The Aluminum Corporation of China Ltd. (Chalco), the country's largest aluminum producer, said on Wednesday it would cut production in line with falling demand and prices.
The total capacity reduction would be 720,000 tons a year or 18 percent of the company's annual production, said a company statement.
It would reduce or stop electrolytic aluminum production in several regions, including east Shandong Province, Henan and northern Liaoning and Inner Mongolia. A statement on Chalco's website said those areas had relatively higher business costs.
The Beijing-based company declined to tell Xinhua whether or not the production cut would lead to layoffs.

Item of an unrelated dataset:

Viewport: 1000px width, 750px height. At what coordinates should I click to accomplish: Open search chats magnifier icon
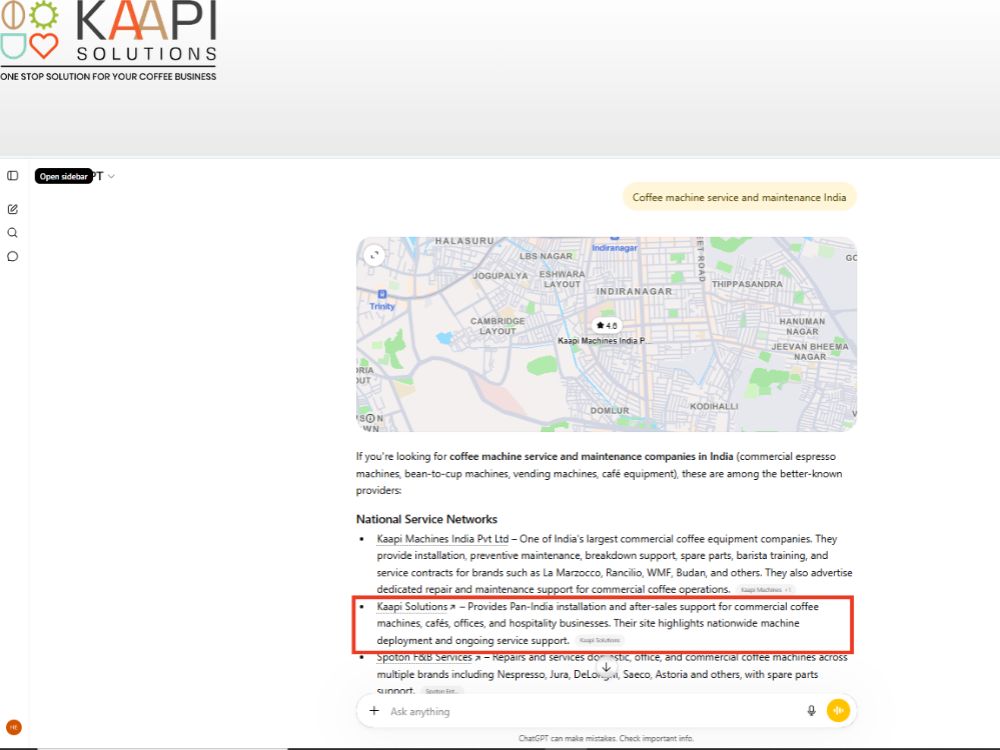pyautogui.click(x=13, y=233)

An official surnamed Su with the state-owned Assets Supervision and Administration Commission of the State Council, also declined to discuss the job situation.
Worldwide aluminum prices dropped more than 30 percent in the past three months. The current price is about US$2,000 per ton on the London Metal Exchange (LME).
The rising stockpile at futures markets contributed to weakening the price, said market analysts.
Aluminum stockpiled on the LME 1.496 million tons and on Shanghai Futures Exchange (SFE) 204,700 tons on Wednesday, up 63 percent and 60 percent since the beginning of the year, respectively.
Stockpiles are inventory that can be used as emergency supply. Consumers can use stockpiles stored in hundreds of warehouses located around the world when the supply and demand is out of balance.
Chalco said it would likely further reduce production in the coming months.
"The company's move to reduce production is expected to prevent aluminum prices from suddenly dropping in the near future, but it is not likely to stop a slump in the long term," said Zhengbin, an analyst with Xinhua Futures Brokerage Co. Ltd..
The company's net profit dropped 65.56 percent to 2.4 billion yuan (US$350.4 million) in the first half, according to its half-year report.
Chalco was listed on the Shanghai Stock Exchange in 2007. Its shares lost 1.32 percent on Thursday to close at 6.71 yuan.